In 1864 Nicol enrolled in the Scientific Program at Monmouth College (Illinois) graduating in 1868. In her Junior year (third year) she cofounded the first women's fraternity I.C. Sorosis, later to become Pi Beta Phi. She was the first initiate of the new organization and was considered by the other founders to be a cofounder; she is listed as such in Pi Beta Phi history.

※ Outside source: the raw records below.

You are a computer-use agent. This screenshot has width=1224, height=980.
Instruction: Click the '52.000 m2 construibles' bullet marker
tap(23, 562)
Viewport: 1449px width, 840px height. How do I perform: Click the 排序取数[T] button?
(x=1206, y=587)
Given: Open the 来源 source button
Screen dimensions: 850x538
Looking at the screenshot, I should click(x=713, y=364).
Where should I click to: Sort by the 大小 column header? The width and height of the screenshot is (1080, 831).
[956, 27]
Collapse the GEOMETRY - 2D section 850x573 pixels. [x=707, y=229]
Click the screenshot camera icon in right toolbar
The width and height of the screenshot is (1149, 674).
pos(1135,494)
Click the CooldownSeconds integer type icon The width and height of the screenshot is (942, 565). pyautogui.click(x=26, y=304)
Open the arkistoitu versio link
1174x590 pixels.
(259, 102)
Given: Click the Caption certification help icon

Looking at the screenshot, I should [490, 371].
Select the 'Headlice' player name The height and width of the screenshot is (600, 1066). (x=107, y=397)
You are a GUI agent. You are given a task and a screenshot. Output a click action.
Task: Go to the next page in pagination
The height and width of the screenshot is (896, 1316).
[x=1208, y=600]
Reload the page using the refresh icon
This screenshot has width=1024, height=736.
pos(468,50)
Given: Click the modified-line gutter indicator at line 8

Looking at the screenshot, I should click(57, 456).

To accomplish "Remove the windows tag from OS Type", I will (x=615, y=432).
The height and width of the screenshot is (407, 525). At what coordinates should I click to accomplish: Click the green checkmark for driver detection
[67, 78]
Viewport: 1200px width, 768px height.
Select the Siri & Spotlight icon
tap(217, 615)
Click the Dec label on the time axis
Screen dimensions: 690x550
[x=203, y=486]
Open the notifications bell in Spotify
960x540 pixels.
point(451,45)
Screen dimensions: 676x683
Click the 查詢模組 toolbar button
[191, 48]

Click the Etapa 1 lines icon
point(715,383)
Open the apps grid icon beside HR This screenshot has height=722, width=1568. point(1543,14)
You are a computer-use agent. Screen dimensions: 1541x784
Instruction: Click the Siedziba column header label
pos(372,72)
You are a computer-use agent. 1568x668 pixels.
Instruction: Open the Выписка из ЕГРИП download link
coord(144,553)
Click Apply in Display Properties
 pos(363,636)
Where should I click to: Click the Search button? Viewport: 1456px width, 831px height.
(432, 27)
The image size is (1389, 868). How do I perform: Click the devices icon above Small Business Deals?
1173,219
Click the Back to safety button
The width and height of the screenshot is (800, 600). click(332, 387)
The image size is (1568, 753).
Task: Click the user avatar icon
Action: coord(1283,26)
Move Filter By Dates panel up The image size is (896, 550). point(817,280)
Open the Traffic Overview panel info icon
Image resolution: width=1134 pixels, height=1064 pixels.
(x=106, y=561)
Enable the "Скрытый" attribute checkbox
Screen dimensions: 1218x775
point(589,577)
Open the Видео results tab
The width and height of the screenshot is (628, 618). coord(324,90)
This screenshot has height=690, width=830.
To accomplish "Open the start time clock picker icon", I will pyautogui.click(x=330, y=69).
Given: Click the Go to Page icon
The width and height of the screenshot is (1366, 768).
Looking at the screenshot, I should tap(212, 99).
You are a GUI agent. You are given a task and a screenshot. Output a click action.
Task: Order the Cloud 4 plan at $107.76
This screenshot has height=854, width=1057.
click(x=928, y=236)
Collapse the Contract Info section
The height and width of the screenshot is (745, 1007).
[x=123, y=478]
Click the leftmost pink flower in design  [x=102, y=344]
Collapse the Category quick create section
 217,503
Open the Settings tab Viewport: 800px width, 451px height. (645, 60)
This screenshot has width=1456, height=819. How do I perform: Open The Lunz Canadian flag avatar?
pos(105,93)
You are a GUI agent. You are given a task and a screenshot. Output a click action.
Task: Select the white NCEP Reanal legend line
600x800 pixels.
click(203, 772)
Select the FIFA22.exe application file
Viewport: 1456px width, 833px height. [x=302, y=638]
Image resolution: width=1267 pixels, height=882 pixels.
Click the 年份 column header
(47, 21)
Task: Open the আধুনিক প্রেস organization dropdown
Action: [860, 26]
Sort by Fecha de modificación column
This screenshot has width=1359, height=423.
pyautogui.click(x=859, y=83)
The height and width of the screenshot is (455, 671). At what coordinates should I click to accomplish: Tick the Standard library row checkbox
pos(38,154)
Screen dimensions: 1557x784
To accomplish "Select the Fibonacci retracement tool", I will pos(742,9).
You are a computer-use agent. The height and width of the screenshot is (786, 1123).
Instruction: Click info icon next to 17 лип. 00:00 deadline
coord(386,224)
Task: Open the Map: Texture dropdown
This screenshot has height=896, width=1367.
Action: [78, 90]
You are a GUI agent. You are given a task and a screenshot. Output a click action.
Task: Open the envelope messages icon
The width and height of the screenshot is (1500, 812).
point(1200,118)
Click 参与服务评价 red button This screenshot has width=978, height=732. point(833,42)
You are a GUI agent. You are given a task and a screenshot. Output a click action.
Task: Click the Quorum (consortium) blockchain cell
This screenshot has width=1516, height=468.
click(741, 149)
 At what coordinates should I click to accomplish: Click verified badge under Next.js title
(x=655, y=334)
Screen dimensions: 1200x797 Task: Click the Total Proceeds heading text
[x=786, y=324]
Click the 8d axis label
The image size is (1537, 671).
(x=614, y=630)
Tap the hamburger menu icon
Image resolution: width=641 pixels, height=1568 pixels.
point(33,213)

She continued her education at Woman's Medical College of Pennsylvania and graduated with an M.D. degree in 1879. She then interned for a year at New England Hospital for Women and Children in Boston.

== Career and Death ==

In 1880, she sailed to Switzerland via Holland and Germany where she enrolled in the University of Zurich, and "attended two lectures daily and the remainder of the time devoting to the clinics and the hospitals; am also having practice work in the pathological laboratory…" There she died an untimely death three months later from meningitis following a bout of pneumonia.

== Burial ==
Her body was shipped (via rail and ship) to her family home in Little York where she was buried in the churchyard of Cedar Creek Presbyterian Church.

== Memorial ==
In her honor, Pi Beta Phi, the sorority she helped found, built and supplied the Jennie Nicol Memorial Health Center that operated in Gatlinburg, Tennessee, from 1922 until 1965.